In 1983, DIAB independently developed the first UNIX-compatible machine, DIAB DS90, based on the Motorola 68000 CPU. DNIX here made its appearance, based on a UNIX System V license from AT&T. DIAB was however an industrial automation company, and needed a real-time operating system, so the company replaced the AT&T-supplied UNIX kernel with their own in-house developed, yet compatible real-time variant. Over time, the company also replaced several of the UNIX standard userspace tools with their own implementations, to the point where no code was derived from UNIX, and their machines could be deployed independently of any AT&T UNIX license. Two years later and in cooperation with Luxor, a computer called ABC 1200 was developed for the office market, while in parallel, DIAB continue to produce enhanced versions of the DS90 computer using newer versions of the Motorola CPUs such as the Motorola 68010, 68020, 68030 and eventually 68040. In 1990, after DIAB was acquired by Groupe Bull, who continued to produce and support the DS machines under the brand name DIAB, with names such as DIAB 2320, DIAB 2340 etc., still running DIABs version of DNIX.
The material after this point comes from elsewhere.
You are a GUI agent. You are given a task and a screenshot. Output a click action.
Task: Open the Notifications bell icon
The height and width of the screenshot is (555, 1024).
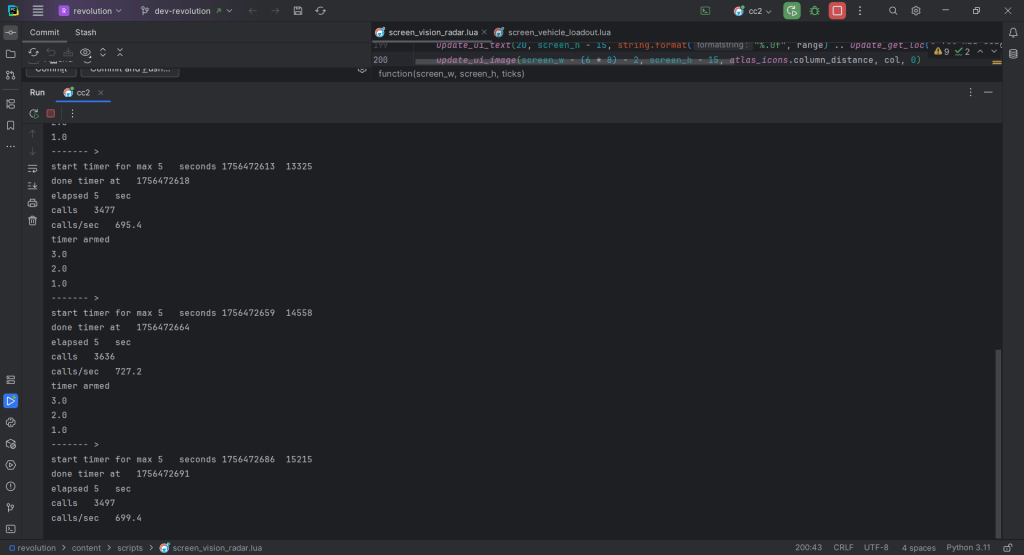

- 1985: ABC 1600 a personal computer running ABCenix
- 1985: ABC 9000 really a DS90 in disguise, running DNIX
- 1985: beginning of the DS90-line
  - DS90-00, DS90-10, DS90-11, Motorola 68010-based UNIX servers intended for use via terminals
  - DS90-20, DS90-21, quad Motorola 68020-based computers
  - DS90-30, DS90-30S, DS90-31, dual Motorola 68030-based computers
  - DS101, actually a DS90-31 with exterior design by pop-artist Richard Hamilton
  - DS90-41, DS90-45, DS90-47, Motorola 68040-based computers
- the DIAB line; these are actually partly rebranded DSnn-computers:
  - DIAB2320, DIAB2340, Motorola 68030-based sequels to the DS90-31
  - DIAB2420, DIAB2440, DIAB2450, Motorola 68040-based sequels to the DS90-47
  - DIAB9030, DIAB9031 – even later computers of unknown construction
- OEM products based on DIAB UNIX computers:
  - Dynatech Computer Systems (Cromemco) DCS-1/200: based on DS90-30. The Cromix UNIX dialect used in these systems is likewise simply a rebranded DNIX.
  - Dynatech Computer Systems (Cromemco) DCS-1/300: based on DS90-31
  - Dynatech Computer Systems (Cromemco) DCS-1/400
  - Dynatech Computer Systems (Cromemco) DCS-4/300: based on DIAB2450
  - Dynatech Computer Systems (Cromemco) DCS-4/400: based on DS90-41
  - Ohio Scientific – this company is known to have made at least one OEM computer based on DS90-00 hardware, model number(s) unknown.
  - Norsk Data – also made a DS90-00 OEM computers, likewise details unknown.